If only interchanges were interchangable
The Missouri Department of Transportation unveiled detailed plans this week for a $16 million new interchange on Interstate 55 just south of Scott City.
It's expected that that new interchange will reduce traffic congestion in Scott City and allow for an easier access to Kelso.
The problem is many residents in that area question the benefits of the expensive project.
Kelso Mayor Larry McClain was pretty frank in his assessment.
"I don't see a big benefit for any of us, to be honest with you," the Mayor said.
So here's the irony.
Sikeston has long requested and supported an interchange over Highway 60 to connect Ingram Road at the Plantation Acres region with the future growth potential surrounding Three Rivers Campus south of Sikeston.
But those efforts have generally been rebuffed by highway officials despite overwhelming support.
There has been a long-range plan to develop both residential and commercial property in the growing section of our community. All you have to do is the look at the Plantation Acres area to see just where our growth has developed in recent years.
An interchange over Highway 60 would open a substantial amount of ridge ground for future development to handle what is hoped to be a growing residential market.
Three Rivers is highly supportive and outspoken in their desire to have access to land that could accommodate students at their Sikeston campus.
Yet MoDOT officials have shunned any interchange talk for Sikeston residents.
So who makes these decisions and on what are those decisions based?
It's a fair question.
The land that could easily be developed south of Highway 60 is in the Sikeston School District and offers by far the best growth potential for our community and for the future growth and development of the Three Rivers campus.

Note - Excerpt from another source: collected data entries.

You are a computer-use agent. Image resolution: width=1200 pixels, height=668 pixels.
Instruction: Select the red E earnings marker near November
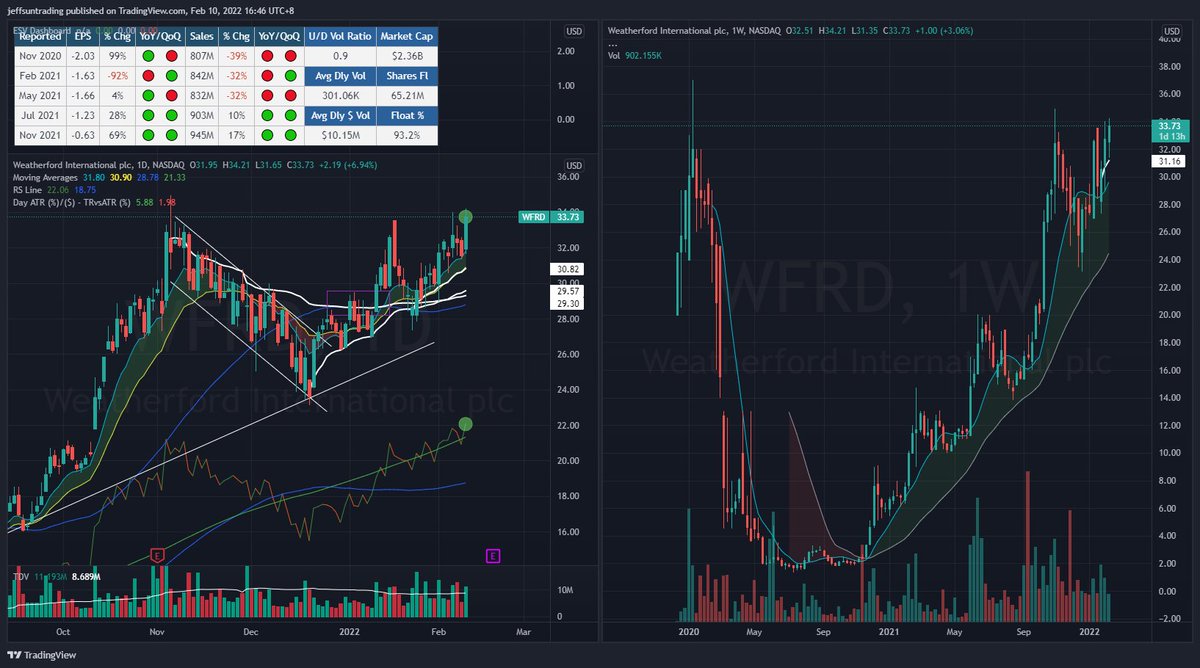point(158,556)
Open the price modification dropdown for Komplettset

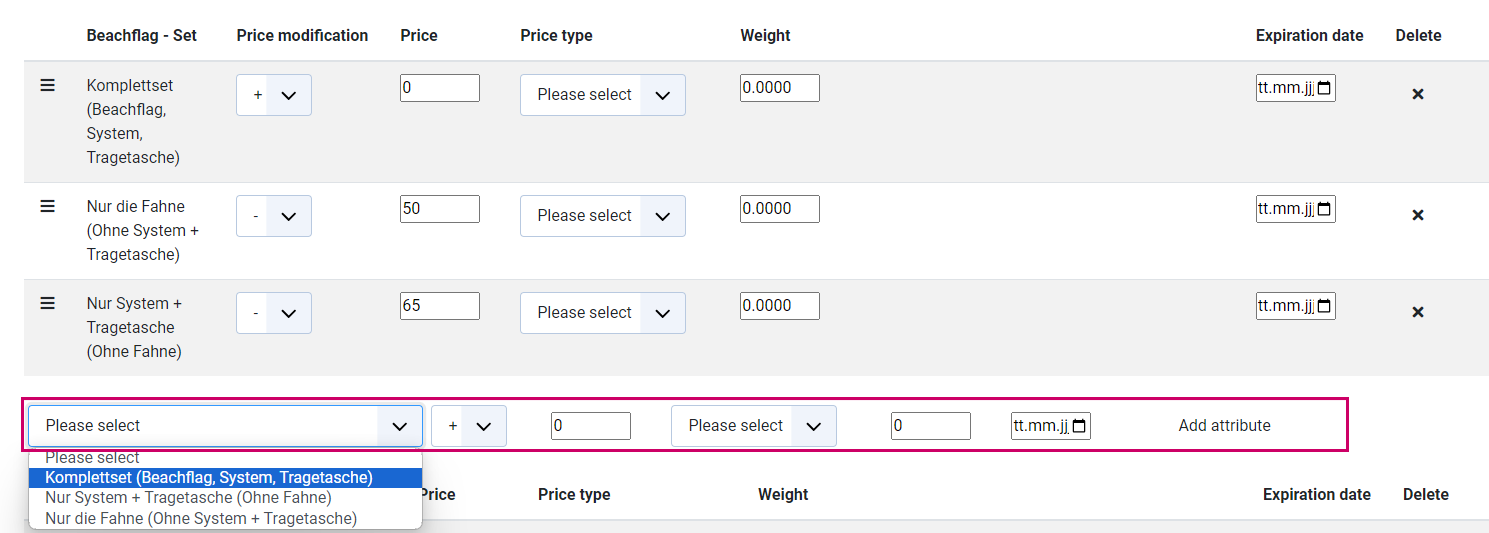(x=274, y=95)
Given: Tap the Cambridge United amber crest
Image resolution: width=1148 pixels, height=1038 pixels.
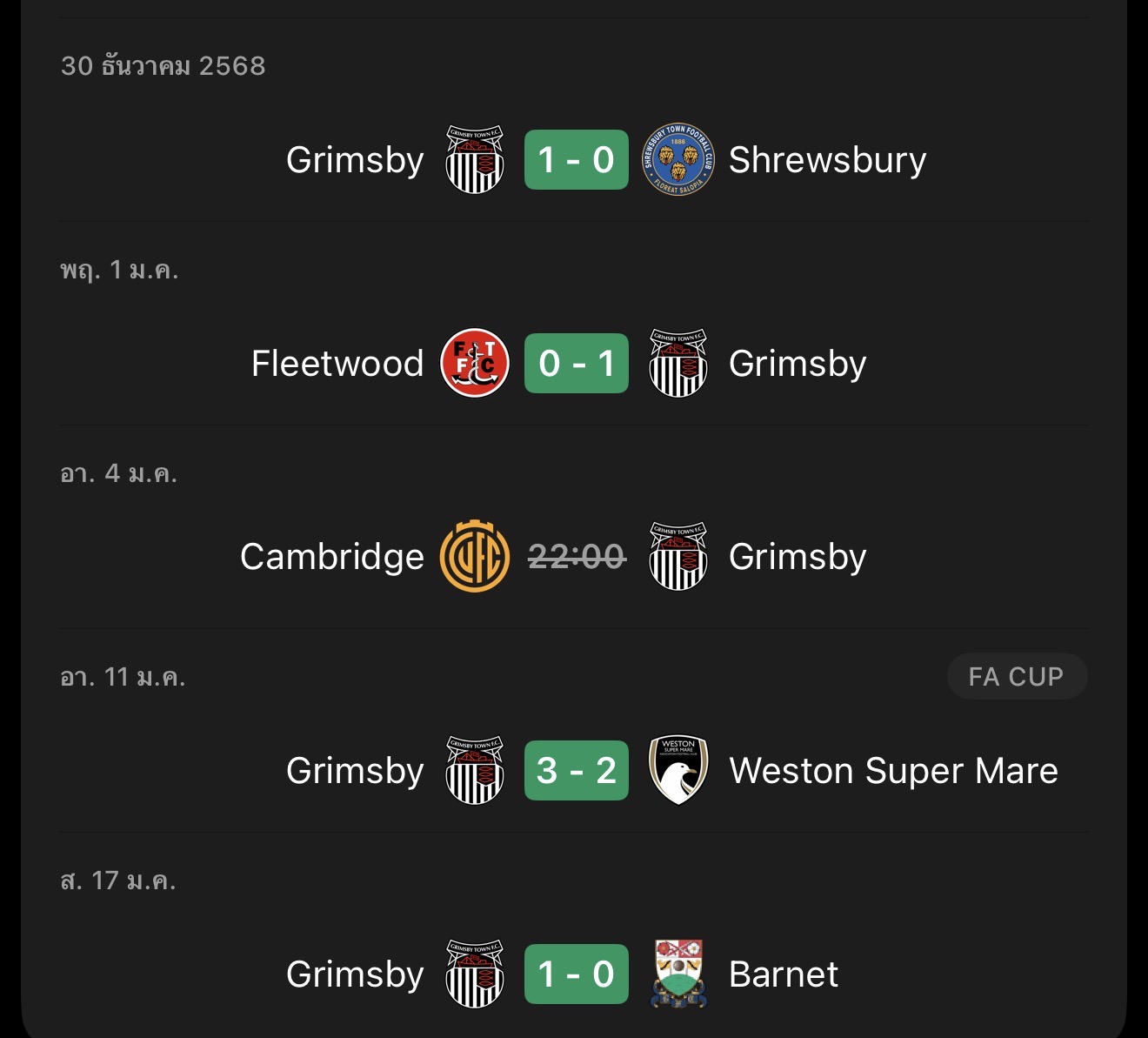Looking at the screenshot, I should [x=475, y=556].
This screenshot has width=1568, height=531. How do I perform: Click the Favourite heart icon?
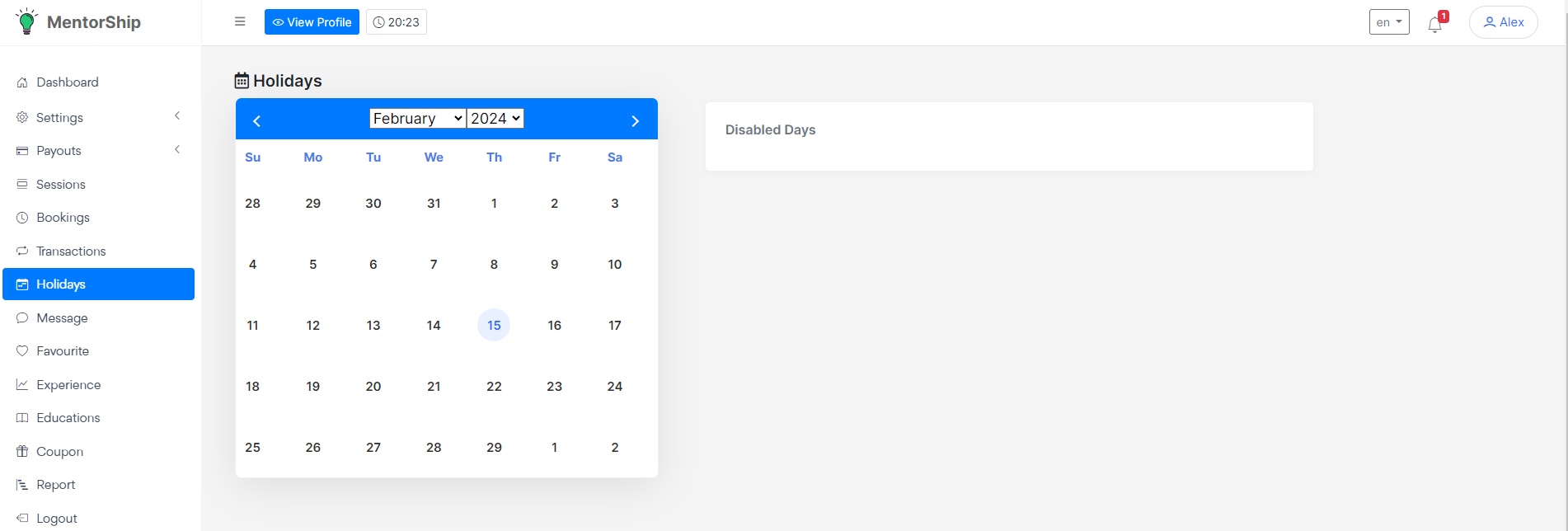[22, 351]
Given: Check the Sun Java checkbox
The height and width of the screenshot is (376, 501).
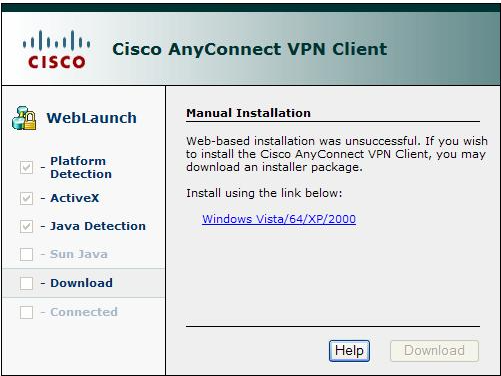Looking at the screenshot, I should (x=26, y=254).
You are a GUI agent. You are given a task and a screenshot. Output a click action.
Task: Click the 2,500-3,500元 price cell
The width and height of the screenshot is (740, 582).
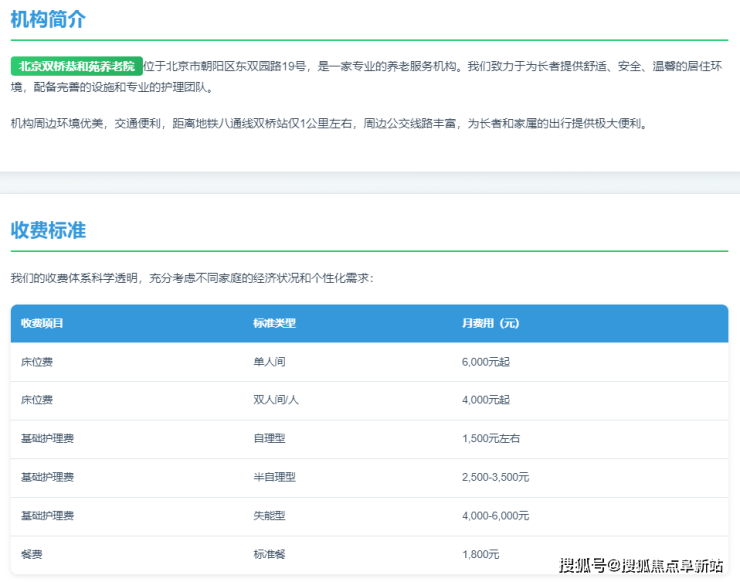pyautogui.click(x=495, y=477)
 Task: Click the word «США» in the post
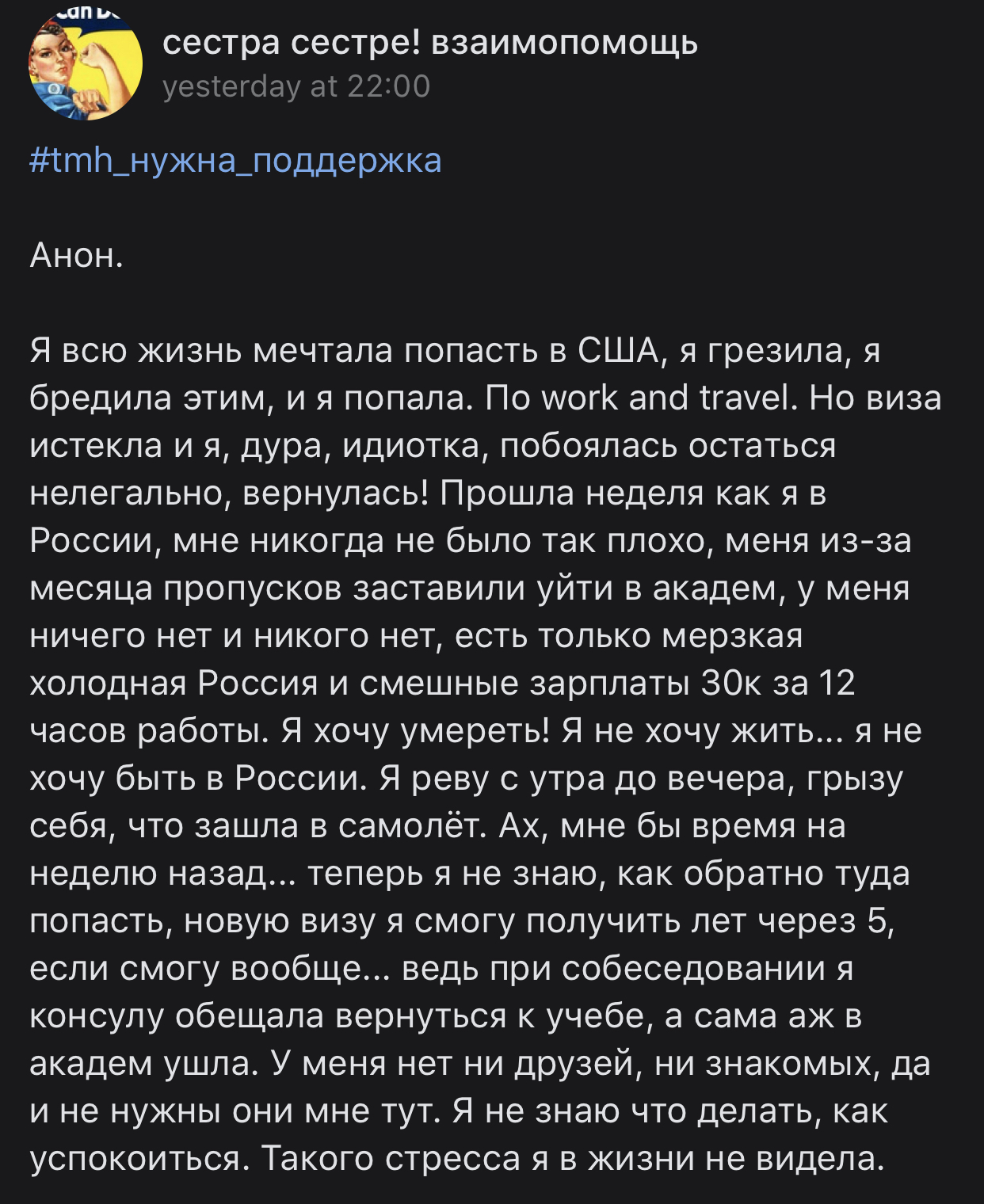(x=618, y=350)
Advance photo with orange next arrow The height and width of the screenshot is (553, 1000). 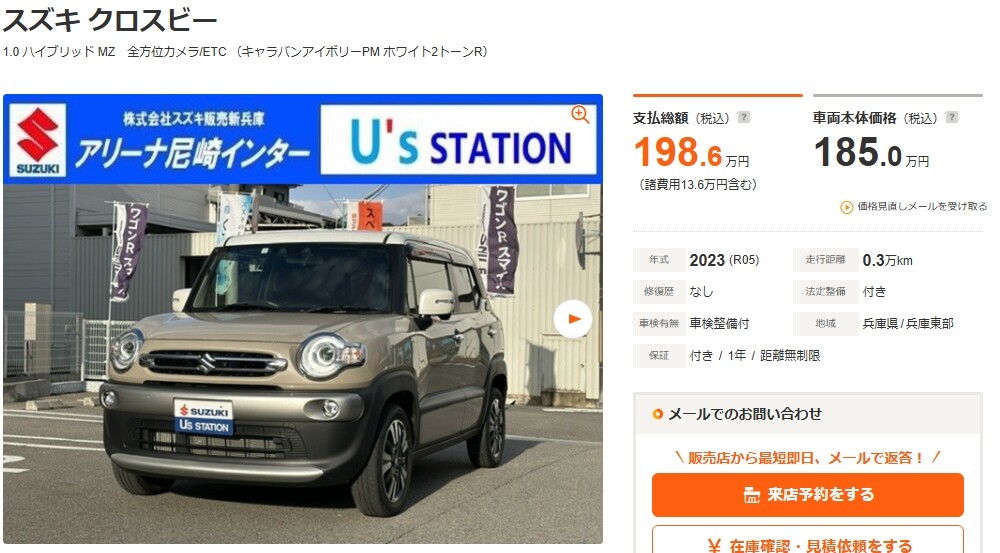[572, 319]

All of these combined aspects should make the MoDOT decision on interchanges a fairly easy call. And yet - despite some opposition and at best, lukewarm support for the I-55 interchange at Kelso - MoDOT opts for that project over the Sikeston project.
I will fully admit I don't know the full range of factors that go into the interchange decision.
But with solid local support for the Sikeston project and with the amazing potential for our community's future, once again we lose in the MoDOT lottery.
I would invite some officials from MoDOT to address Sikeston residents and explain how one project is more important than another given all of the elements involved.
There is simply something wrong with this interchange decision.